»»
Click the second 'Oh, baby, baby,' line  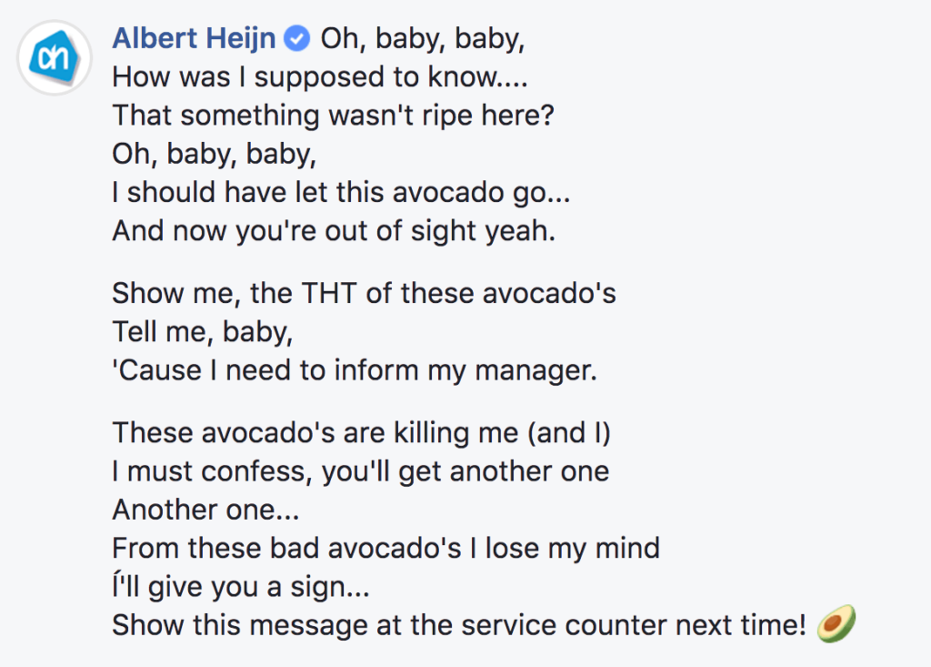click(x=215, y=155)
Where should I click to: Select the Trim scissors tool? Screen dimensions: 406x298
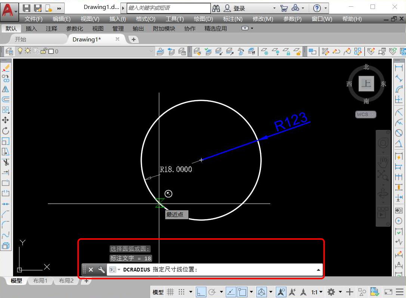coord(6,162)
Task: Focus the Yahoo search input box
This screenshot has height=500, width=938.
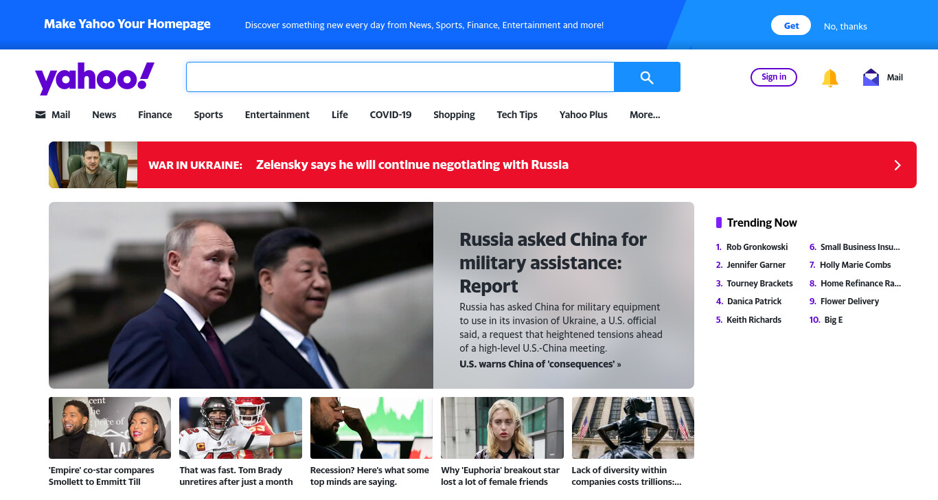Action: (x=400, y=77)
««
## What is expected
In the data above, the line containing "Where should I" and all lines after it are to be reproduced exactly, leaving out the pictures.

## Answer for the task
Where should I click to: Select the Trim scissors tool? Screen dimensions: 406x298
coord(6,162)
Task: Focus the Yahoo search input box
This screenshot has height=500, width=938.
Action: (x=400, y=77)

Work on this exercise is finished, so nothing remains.